In: Statistics and Probability
Q2d13A
After successfully “pitching” his project to management, Angus MacDonald has started to collect the data needed to build his model. Angus first order of business is to collect data on shipping times for steel shipment between Nanticoke, ON and Halifax, NS. To estimate this time, Angus has obtained transit times from two shipping firms (A & B) that currently ship oil between refineries in Nanticoke and Dartmouth, NS. (Dartmouth is located across the harbor from Halifax). Each firm reported its shipping time in days for its last 10 deliveries:
A B
10 | 8 |
8 | 9 |
10 | 7 |
2 | 18 |
11 | 8 |
8 | 12 |
6 | 4 |
11 | 5 |
11 | 6 |
9 | 11 |
a. Assuming transit times between the two ports to be normally distributed, determine if the 4th data entry for Firm A (2 days) can be considered to be an anomaly.
b. Considering only shipping Firm B, how many data samples will Angus need to collect to ensure that he can obtain an estimates for transit time that is within ±1 day 19 times out of 20?
c. Based on the results from this pilot study, which of the two firms should be selected as to deliver steel to Halifax? State any assumption that you make and justify your results.
d. Assume Angus collect 100 data points from Firm B only and obtains the following histogram:
Shipping Time |
Count |
0 – 4.999 |
10 |
5 – 9.999 |
40 |
10 – 14.999 |
30 |
15 – 19.999 |
8 |
20+ | 12 |
Angus hypothesizes that the data comes from a Normal (8, 4) distribution. Apply an appropriate statistical test to determine if Angus assumption is correct.
e. Comment on Angus assumption that the transit time data is normally distributed. Strictly considering what the data represents (transit times), why might we be surprised if the data is normally distributed? Again, based only on what the data represents, what other input distributions should be considered for this data? Finally, if the data was shown not to be normally distributed, why might a t-test be inappropriate for comparing the transit times for Firm A and Firm B? If a t-test is not appropriate, what statistical test (or tests) could or should we apply? Please note, there are no calculations required to complete this question.
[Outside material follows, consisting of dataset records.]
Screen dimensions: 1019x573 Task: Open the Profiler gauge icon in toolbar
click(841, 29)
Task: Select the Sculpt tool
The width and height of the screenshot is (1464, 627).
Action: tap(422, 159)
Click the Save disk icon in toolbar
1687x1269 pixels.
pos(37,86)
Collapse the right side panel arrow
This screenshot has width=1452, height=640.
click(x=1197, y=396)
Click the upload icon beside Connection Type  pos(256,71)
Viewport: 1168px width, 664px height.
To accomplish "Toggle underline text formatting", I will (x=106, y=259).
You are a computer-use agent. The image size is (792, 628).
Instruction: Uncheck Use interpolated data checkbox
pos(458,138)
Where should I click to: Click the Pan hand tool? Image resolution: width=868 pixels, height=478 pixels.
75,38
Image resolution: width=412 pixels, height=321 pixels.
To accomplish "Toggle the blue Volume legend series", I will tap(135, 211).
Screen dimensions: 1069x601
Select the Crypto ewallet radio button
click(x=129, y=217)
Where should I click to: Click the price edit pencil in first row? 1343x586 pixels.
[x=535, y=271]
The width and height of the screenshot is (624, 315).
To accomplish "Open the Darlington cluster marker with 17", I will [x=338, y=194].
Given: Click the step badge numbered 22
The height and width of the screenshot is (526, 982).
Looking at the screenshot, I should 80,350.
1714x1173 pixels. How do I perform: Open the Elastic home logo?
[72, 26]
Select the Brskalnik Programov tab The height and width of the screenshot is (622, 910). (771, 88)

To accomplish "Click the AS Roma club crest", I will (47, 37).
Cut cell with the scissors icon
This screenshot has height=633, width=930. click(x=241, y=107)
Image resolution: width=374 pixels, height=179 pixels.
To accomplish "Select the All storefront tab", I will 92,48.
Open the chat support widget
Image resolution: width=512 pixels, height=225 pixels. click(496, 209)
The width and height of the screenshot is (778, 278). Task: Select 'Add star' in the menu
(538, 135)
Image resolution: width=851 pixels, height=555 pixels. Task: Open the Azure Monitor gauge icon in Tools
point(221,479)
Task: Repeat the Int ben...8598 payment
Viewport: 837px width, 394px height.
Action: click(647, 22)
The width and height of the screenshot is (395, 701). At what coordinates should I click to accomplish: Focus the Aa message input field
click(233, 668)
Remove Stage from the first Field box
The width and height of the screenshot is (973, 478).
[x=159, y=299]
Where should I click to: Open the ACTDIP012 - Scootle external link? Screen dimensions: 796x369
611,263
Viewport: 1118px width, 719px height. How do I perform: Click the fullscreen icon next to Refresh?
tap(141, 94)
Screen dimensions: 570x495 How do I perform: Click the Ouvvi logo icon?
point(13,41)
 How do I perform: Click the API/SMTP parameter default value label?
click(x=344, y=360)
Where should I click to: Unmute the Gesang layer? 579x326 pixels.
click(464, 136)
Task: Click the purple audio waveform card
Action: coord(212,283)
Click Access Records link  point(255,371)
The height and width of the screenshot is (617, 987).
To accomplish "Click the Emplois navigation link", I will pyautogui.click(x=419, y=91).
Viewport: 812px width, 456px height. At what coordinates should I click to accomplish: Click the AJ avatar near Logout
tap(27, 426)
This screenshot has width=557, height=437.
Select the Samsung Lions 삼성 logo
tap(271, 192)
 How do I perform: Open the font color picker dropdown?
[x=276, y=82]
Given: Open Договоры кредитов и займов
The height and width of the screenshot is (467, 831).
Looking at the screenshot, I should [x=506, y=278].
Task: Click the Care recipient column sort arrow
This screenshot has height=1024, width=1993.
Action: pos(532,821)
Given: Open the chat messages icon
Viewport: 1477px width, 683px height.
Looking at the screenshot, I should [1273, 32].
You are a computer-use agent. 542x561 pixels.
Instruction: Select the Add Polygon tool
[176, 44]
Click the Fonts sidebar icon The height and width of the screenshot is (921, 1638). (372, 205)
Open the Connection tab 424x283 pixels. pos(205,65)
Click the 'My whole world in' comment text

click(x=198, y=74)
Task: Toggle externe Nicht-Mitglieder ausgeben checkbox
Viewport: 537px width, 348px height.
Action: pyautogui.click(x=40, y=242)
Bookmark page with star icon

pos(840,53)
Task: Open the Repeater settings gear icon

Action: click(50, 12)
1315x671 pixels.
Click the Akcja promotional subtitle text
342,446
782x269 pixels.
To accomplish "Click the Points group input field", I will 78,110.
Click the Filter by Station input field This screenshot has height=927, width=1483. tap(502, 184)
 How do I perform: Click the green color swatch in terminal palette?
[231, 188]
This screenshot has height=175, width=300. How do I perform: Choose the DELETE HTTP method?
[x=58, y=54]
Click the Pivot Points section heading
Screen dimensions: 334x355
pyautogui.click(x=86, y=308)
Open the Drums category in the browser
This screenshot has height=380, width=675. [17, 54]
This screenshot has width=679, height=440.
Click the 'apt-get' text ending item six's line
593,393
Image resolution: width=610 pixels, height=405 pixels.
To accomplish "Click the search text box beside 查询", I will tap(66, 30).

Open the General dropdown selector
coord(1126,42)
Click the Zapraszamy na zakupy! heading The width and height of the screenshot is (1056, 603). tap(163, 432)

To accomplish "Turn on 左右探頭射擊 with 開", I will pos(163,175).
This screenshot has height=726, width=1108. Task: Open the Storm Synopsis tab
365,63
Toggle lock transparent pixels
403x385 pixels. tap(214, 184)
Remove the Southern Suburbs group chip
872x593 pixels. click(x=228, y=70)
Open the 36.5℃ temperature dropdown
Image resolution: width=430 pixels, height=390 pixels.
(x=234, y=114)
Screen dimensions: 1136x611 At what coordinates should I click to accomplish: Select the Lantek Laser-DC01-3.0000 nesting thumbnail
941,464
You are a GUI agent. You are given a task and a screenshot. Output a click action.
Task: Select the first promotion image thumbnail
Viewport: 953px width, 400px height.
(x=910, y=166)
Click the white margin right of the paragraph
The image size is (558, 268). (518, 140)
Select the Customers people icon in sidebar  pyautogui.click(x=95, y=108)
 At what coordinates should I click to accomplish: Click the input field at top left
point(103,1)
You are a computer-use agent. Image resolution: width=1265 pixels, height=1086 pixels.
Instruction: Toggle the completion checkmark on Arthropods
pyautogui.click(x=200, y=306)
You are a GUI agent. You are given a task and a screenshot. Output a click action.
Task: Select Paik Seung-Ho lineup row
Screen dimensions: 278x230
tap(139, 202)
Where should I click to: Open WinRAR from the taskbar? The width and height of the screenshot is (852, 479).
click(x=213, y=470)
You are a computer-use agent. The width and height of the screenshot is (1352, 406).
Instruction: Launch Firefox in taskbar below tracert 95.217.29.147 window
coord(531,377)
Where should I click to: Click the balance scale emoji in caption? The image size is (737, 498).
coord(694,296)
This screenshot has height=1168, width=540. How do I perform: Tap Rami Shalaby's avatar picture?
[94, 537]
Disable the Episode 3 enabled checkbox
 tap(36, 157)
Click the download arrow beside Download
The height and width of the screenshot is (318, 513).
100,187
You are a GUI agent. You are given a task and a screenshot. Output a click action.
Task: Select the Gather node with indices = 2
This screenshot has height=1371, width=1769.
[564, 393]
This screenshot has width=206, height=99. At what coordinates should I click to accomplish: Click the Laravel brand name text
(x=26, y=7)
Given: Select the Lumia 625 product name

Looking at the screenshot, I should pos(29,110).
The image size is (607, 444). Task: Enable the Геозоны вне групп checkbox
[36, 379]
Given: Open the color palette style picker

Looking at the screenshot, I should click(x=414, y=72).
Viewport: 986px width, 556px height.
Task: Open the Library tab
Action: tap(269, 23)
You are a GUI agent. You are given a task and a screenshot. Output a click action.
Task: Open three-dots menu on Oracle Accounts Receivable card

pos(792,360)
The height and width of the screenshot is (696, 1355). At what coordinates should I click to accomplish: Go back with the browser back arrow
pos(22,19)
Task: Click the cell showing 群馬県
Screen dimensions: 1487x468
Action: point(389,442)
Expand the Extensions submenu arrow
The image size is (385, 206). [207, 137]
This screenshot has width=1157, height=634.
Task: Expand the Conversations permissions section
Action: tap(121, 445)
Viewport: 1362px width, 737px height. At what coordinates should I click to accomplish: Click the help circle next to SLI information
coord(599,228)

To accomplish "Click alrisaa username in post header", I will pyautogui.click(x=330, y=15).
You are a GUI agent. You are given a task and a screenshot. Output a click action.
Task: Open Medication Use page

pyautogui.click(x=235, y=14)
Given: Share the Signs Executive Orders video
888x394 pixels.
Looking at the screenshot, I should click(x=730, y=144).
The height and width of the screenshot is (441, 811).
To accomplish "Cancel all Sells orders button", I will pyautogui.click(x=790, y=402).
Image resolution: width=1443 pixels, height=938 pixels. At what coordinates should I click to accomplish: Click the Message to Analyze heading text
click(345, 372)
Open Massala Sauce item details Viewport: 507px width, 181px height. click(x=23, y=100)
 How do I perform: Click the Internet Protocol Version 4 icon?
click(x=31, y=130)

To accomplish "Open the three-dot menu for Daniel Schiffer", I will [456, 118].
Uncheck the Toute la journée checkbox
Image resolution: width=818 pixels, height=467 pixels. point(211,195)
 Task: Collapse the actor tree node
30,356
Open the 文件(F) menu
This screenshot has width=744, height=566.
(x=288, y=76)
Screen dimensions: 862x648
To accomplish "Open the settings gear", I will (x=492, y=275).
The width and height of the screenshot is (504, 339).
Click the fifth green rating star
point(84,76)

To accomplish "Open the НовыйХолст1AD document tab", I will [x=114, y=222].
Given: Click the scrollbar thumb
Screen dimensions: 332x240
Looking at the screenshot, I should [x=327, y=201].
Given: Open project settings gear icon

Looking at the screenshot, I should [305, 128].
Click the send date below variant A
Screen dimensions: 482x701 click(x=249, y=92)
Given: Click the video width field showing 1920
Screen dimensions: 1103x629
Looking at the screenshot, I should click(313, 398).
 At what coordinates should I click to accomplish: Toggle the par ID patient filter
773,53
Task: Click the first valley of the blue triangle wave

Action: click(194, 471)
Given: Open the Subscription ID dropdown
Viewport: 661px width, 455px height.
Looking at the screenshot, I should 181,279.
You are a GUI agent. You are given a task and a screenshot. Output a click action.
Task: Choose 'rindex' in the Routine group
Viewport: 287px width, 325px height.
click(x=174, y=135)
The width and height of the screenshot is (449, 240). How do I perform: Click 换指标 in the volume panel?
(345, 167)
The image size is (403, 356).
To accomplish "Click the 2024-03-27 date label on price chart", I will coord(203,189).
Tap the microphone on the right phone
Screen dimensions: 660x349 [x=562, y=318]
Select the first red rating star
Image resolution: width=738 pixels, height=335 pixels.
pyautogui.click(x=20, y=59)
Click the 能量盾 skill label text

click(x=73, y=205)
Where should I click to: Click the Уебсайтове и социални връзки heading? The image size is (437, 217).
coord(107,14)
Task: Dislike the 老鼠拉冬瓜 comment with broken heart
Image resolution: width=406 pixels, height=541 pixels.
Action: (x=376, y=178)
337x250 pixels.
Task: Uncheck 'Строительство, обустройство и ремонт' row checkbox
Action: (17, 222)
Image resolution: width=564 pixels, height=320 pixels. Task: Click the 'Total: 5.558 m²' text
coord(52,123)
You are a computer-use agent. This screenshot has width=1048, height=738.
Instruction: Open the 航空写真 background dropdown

NOTE: This is Industrial Engineering question in statistics...
The variable A and B is the delivery time of shipping oil between refineries in Nanticoke and Dartmouth.
This is continuous data so we assume it is normally distributed.
a) In variable firm A the 4th data entry is like an anomaly.
i.e. it is outliers of data or extreme value and in the continuous normal variable we remove outlier using mean of data,
Mean = mean(A)
= 8.6 ~ 9
so 4th entry in firm A would be 9.
b) In this study, the data took 10 sample from firm B.
c) to select the which firm is good or bad for transporting we want to use t-test here.
data is continuous and we compare the average performance between two firms so t-test is useful here.
Test of Hypothesis:
H0: the average shipping time of firm A is less than firm B
against,
H1: the average shipping time of firm A is greater than firm B
t-test by using R:
> t.test(A,B,alternative = "greater",var.equal = FALSE,conf.level = 0.95)
data: A and B
t = -0.12734,
df = 16.058,
p-value = 0.5499
alternative hypothesis: true difference in means is greater than 0
# Decision Rule: If p-value greater than 0.05 level of
significance then we accept the null hypothesis.
# From above results p-value(0.5499) > 0.05
# we accept the null hypothesis here
i.e The average shipping time of firm A is less than firm B
i.e. The firm A is better than B
d) the frequency distribution table for this sample is,
Xi | fi | mi | fi*mi |
0 – 4.999 | 10 | 2.4995 | 24.995 |
5 – 9.999 | 40 | 7.4995 | 299.98 |
10 – 14.999 | 30 | 12.4995 | 374.985 |
15 – 19.999 | 8 | 17.4995 | 139.996 |
20+ | 12 | 20 | 240 |
Total | 100 | 59.998 | 1079.956 |
The mean of data is,
Mean = sum(fi * mi) / sum(fi)
= 1079.956 / 100
= 10.79956
but we have normal distribution N(8,4)
i.e. mean of normal distribution 8 does not matches to sample distribution 10.79956
i.e. sample not from N(8,4)
e) To identify the distribution of the variable follow the normal distribution or not use the Shapiro test,
H0: The sample distribution follows the normal distribution.
against,
H1: The sample distribution does not follow the normal distribution.
Shapiro Test using R:
> shapiro.test(A)
Shapiro-Wilk normality test
data: A
W = 0.90161, p-value = 0.2282
> shapiro.test(B)
Shapiro-Wilk normality test
data: B
W = 0.90757, p-value = 0.2647
# Decision Rule: If p-value greater than 0.05 level of
significance then we accept the null hypothesis.
Both p-values > 0.05
i.e. Accept the null hypothesis.
From the above decision Rule, both variables follow the normal distribution.
e) For identifying the difference in average effect between two variable or for comparison of two variable use t-test.